S 381: Heatcliff, “Şükret ki oturduğun yere uzanamıyorum!” diye haykırdı. “O kör olası gözlerini kırpmadan dik dik ne bakıyorsun yüzüme? İndir önüne bakışlarını! Karşımda olduğunu hatırlatma bana bir daha. Artık gülmeyi sana unutturdum sanıyordum.” Hareton yavaşça, “Gülen bendim,” dedi.
Elbette, yaşam Mr. Heatcliff için de son bulacaktır.

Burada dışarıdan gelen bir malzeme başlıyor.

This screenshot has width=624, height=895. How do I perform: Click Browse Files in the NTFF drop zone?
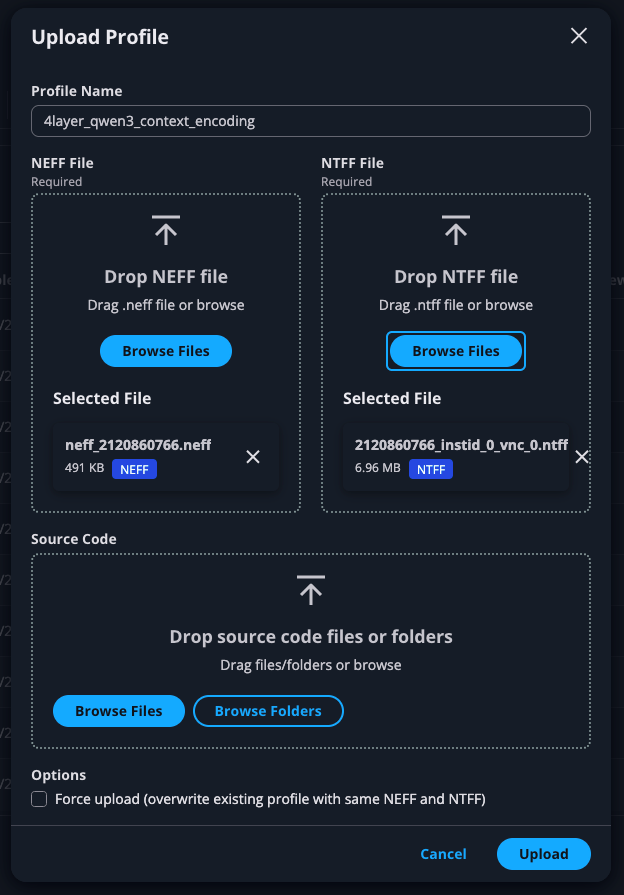click(x=455, y=351)
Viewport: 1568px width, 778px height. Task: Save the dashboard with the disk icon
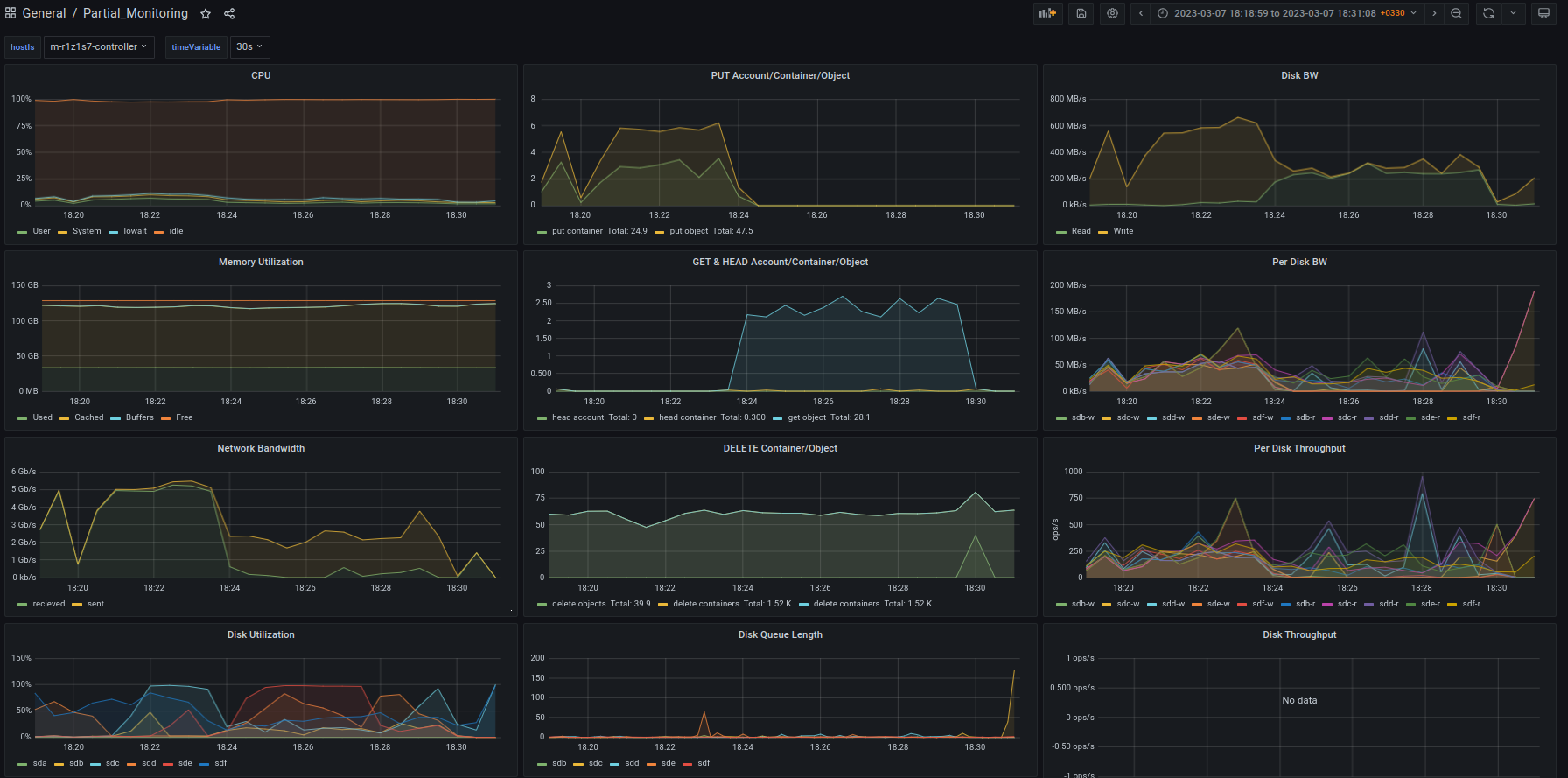[1082, 13]
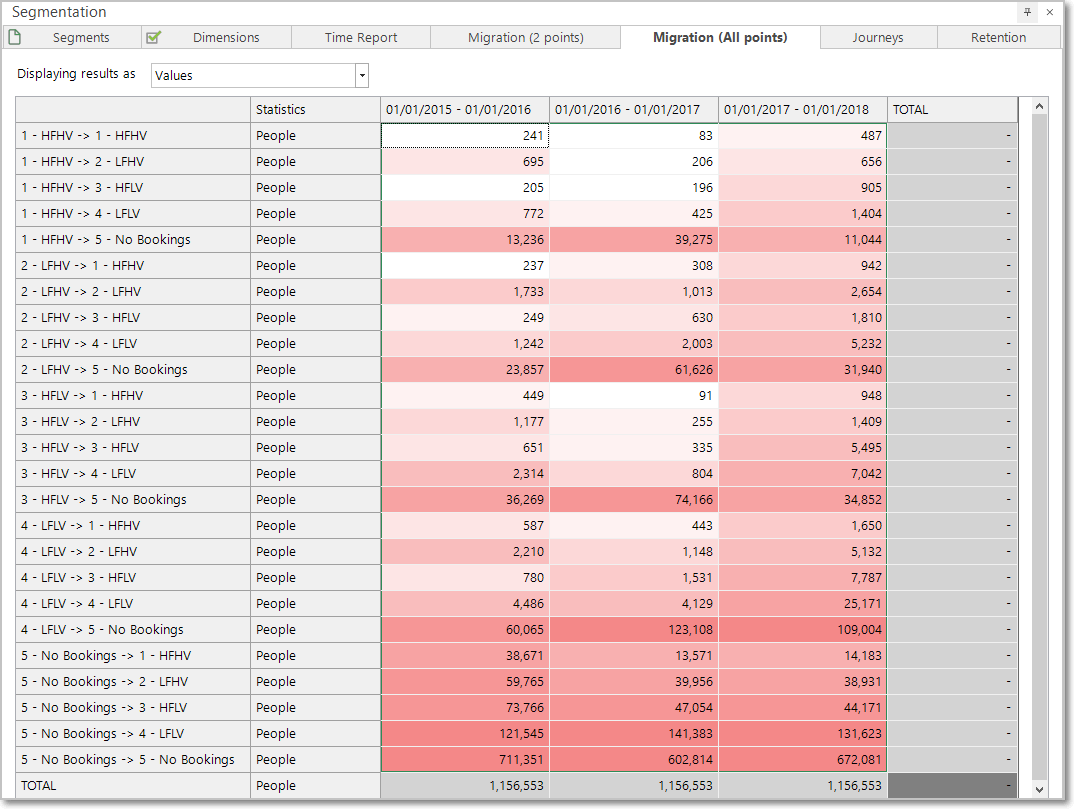This screenshot has height=809, width=1074.
Task: Click the document icon on Segments tab
Action: point(14,37)
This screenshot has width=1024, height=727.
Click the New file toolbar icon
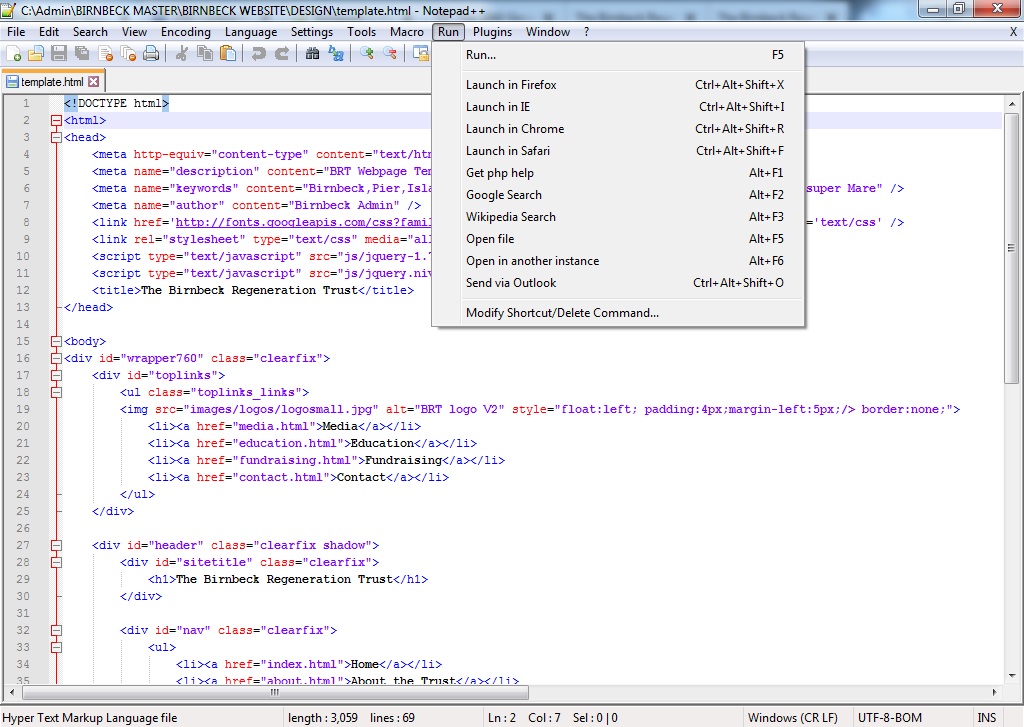pyautogui.click(x=13, y=54)
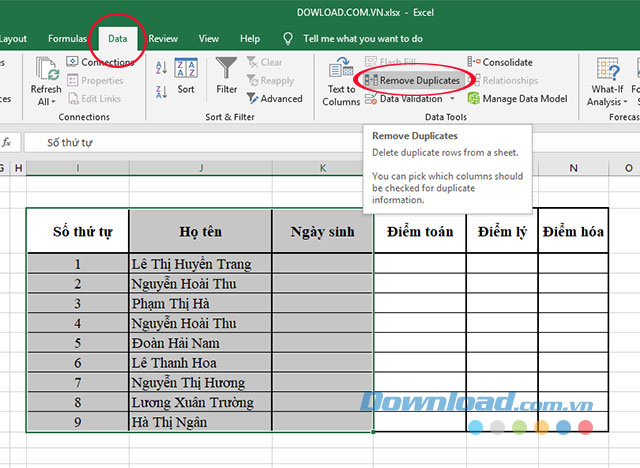Select column J header
640x468 pixels.
pyautogui.click(x=200, y=168)
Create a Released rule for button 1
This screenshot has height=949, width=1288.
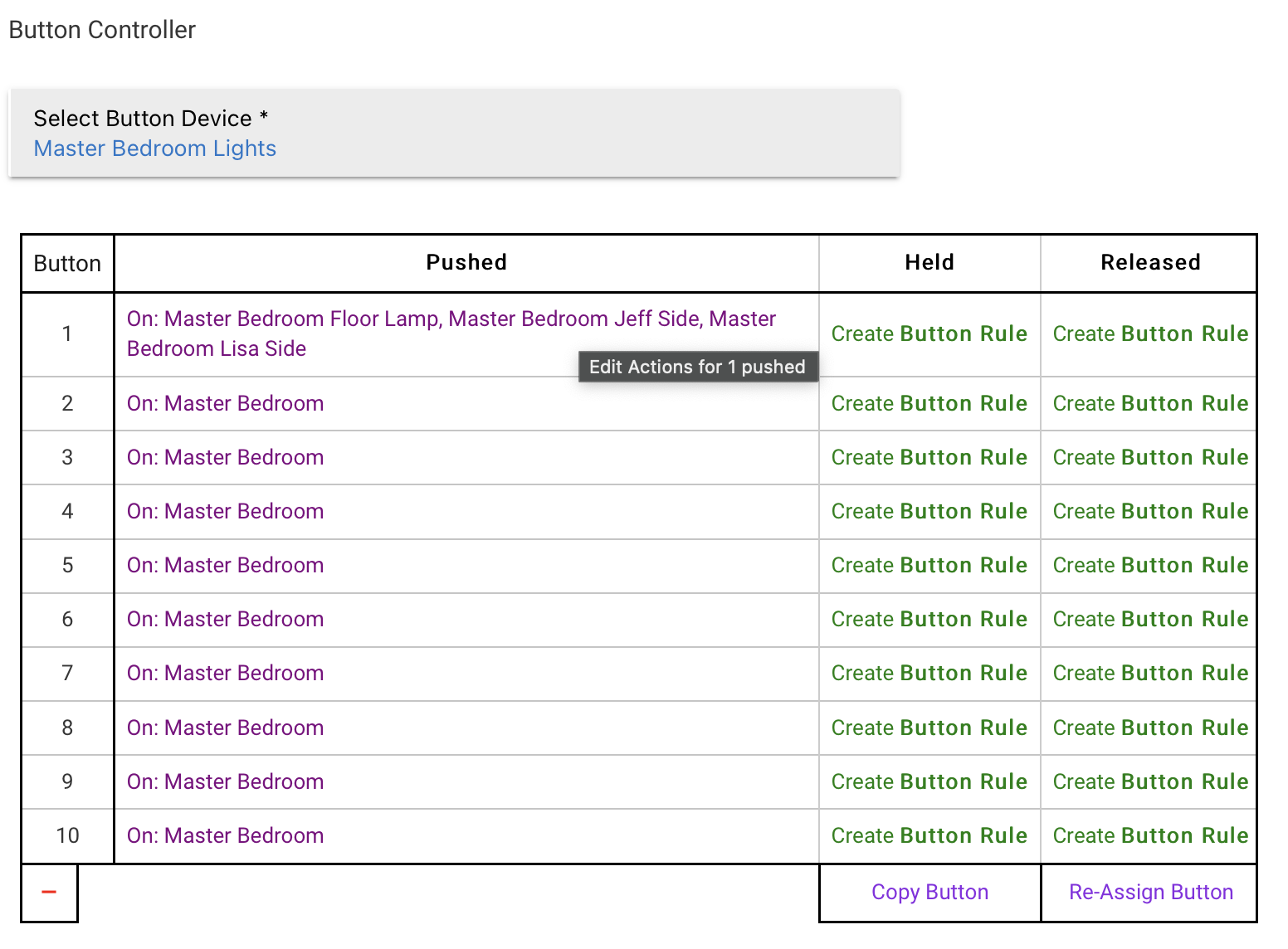tap(1149, 333)
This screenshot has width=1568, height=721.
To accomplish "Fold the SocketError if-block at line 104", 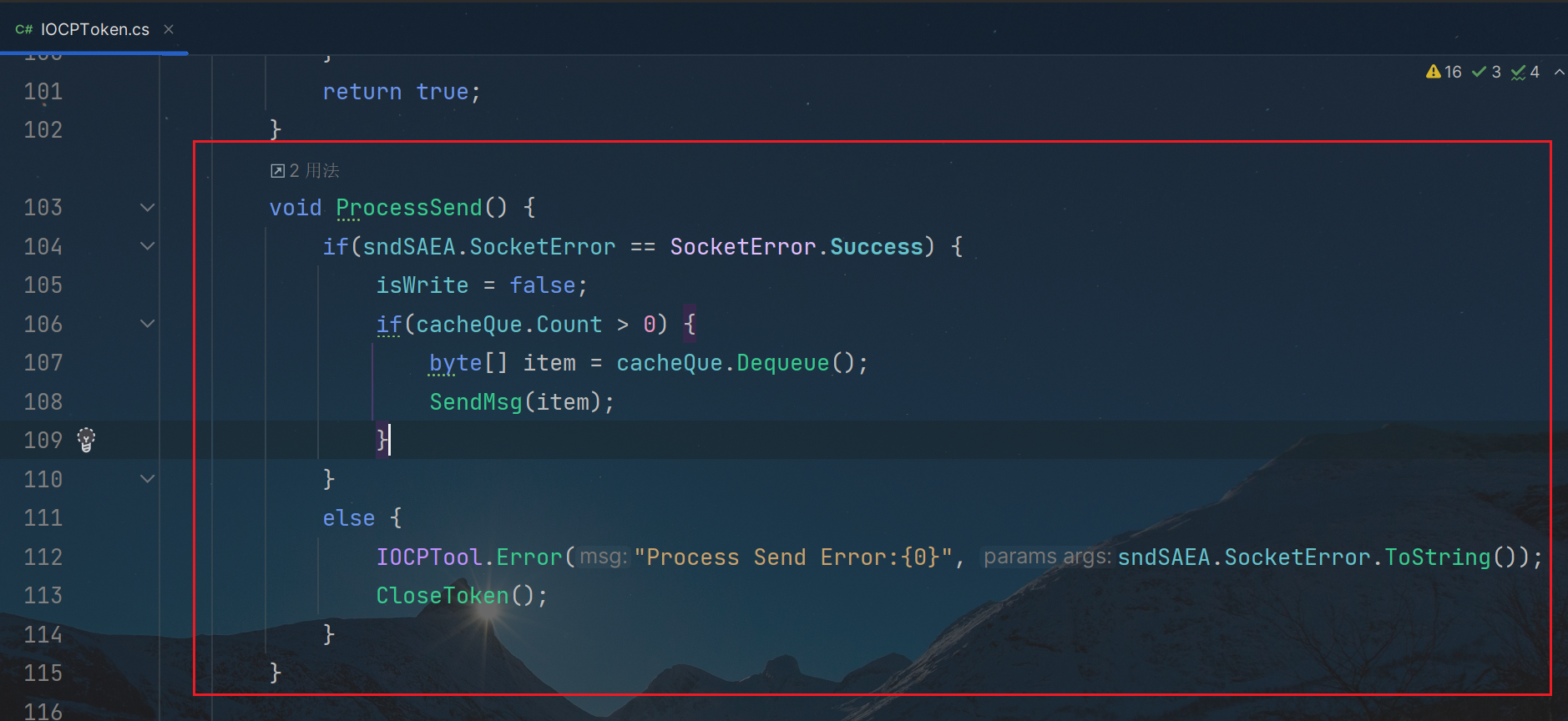I will click(148, 246).
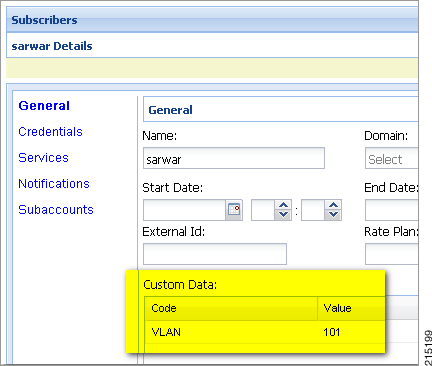Click the External Id input field
This screenshot has width=432, height=366.
pyautogui.click(x=215, y=254)
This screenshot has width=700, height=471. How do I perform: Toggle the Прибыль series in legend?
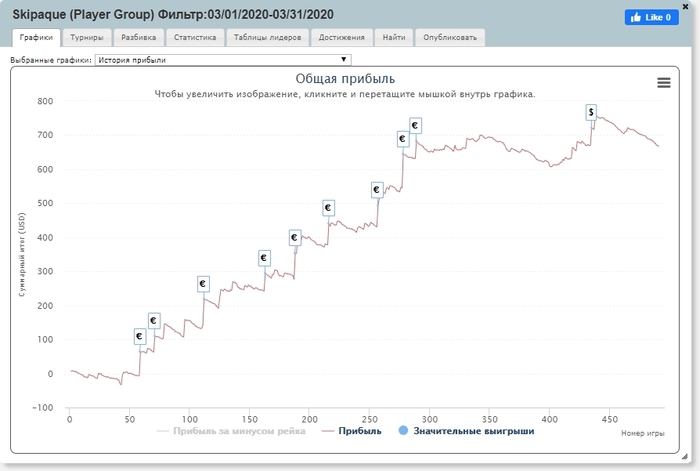pos(352,431)
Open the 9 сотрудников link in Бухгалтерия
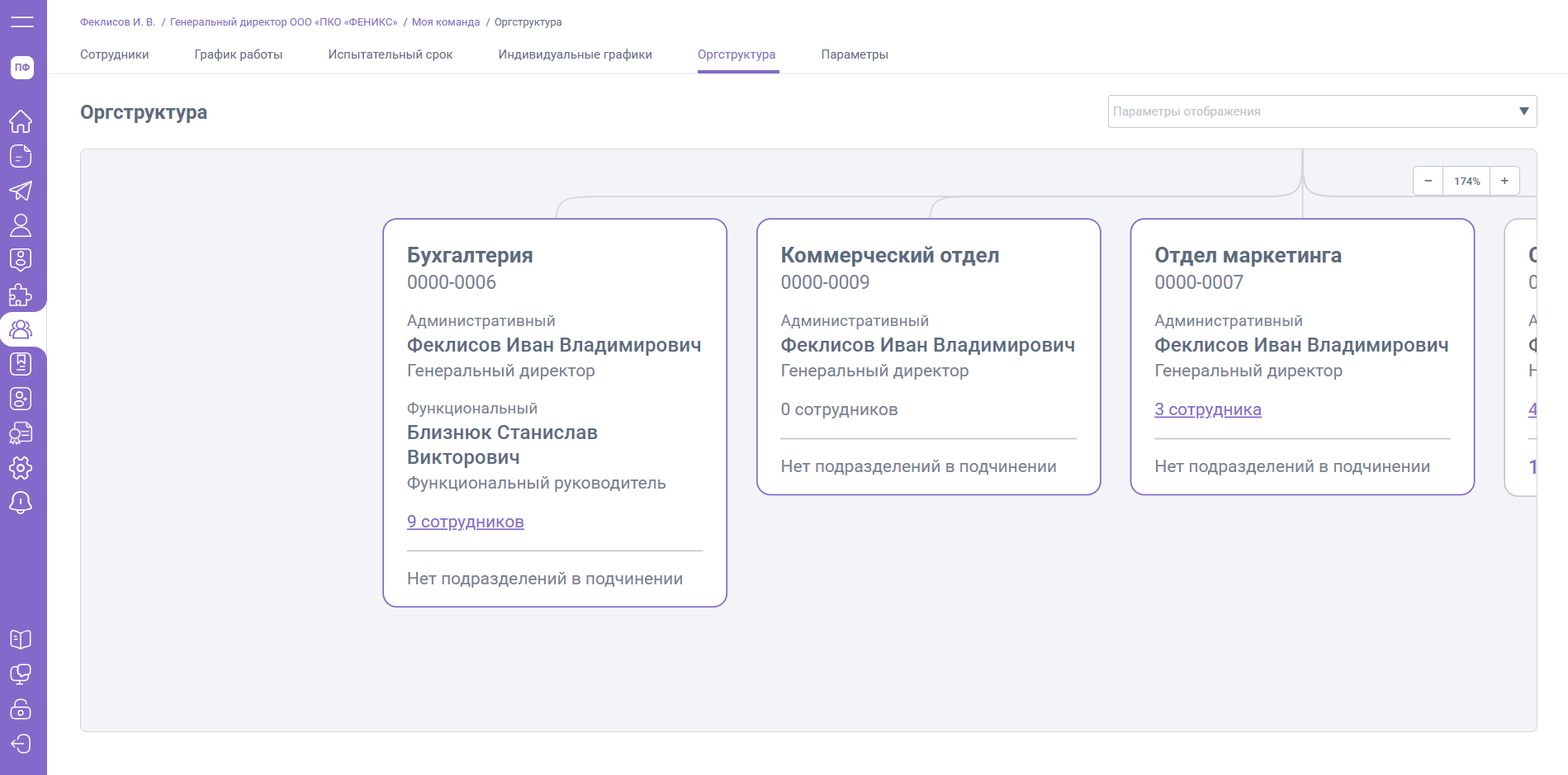1568x775 pixels. click(466, 522)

O, bencil, sert, katı adam ömrünün son günlerini ilginç bir diyetle geçirir: Kendisini aç, uykusuz, takatsiz bırakır. Boşlukta gördüğüyle mutlu olur. Bazen çocukluğunu hatırlayıp Catherine -Cathy- diye sayıklar. Ne pişmanlık hisseder, ne de tesellileri duyar. Motosiklet üzerindeki bir öfkeli genç gibi gazı kökler, deneyimlediği eşsiz sarhoşlukla mutlu olur. Mrs. Dean ise ilginçtir bütün roman boyunca son nefesini vermek üzere olan insanların başucunda olmuştur, hayat onu Mr. Heatcliff’in ölümünde de bu göreve sürüklemiştir. Elinde büyüyüp sağ kalan son çocuk da ölmek üzeredir. Ona İncil’i, bir papazı önerir ama Heatcliff reddeder.
S 400: Hiçbir papaza gerek yok; mezarımın başında bir şey söylenmesi de gerekmez. Artık neredeyse benim cennetime girdim, diyorum sana. Başkalarının cennetindeyse ne gönlüm var ne gözüm.
Romanın mühim karakterlerinden birisi de Joseph isimli uşaktır. Belirgin bir kültürü, eve ait çalışanların çok uzun yıllar çalıştığı bir sistemi temsil eder. Evvela evin babasına, sonra çocuklarına hizmet etmiştir. Aksi, gergin, yalnız bir adamdır. Aşırı dindandır. Bundan öte yobaz bir karakteri temsil eder; yani çağın hiçbir düşüncesini kabul etmeyen, bildiklerini asla sorgulamayan, değişime direnen, önyargılarla dolu, ilginç bir insandır. Genel bir nefret halindedir. Kısa cümleleri genelde yıkıcı tondadır. Bir yerden sonra kimsenin ciddiye almadığı bir adama dönüşmüştür. O yüzden olayların hem göbeğinde hem de dışındadır, neredeyse hiçbir şeye ve hiç kimsenin yaşamına dokunmamıştır; mesela aynı statüdeki Mrs. Dean’in tüm kararları bir sonuca ulaşırken Joseph öyle gezer durur, aileye iyi kötü bir hizmet sunar. Düzenli olarak tek yaptığı şey ise kendisinden şikâyet edeni “gitmekle” tehdit etmesidir. Bu da doğrusu deliler evine yakışan bir sitemdir! Mr. Heatcliff’in ölümünü bile nevi şahsına münhasır bir öfkeyle karşılar.
S 402: Onun ruhunu şeytan alıp götürmüştür. İsterse bedenini de alsın götürsün, vız gelir! Pöh! Şuna bak, ne aşağılık suratı var, ölümle alay ediyor!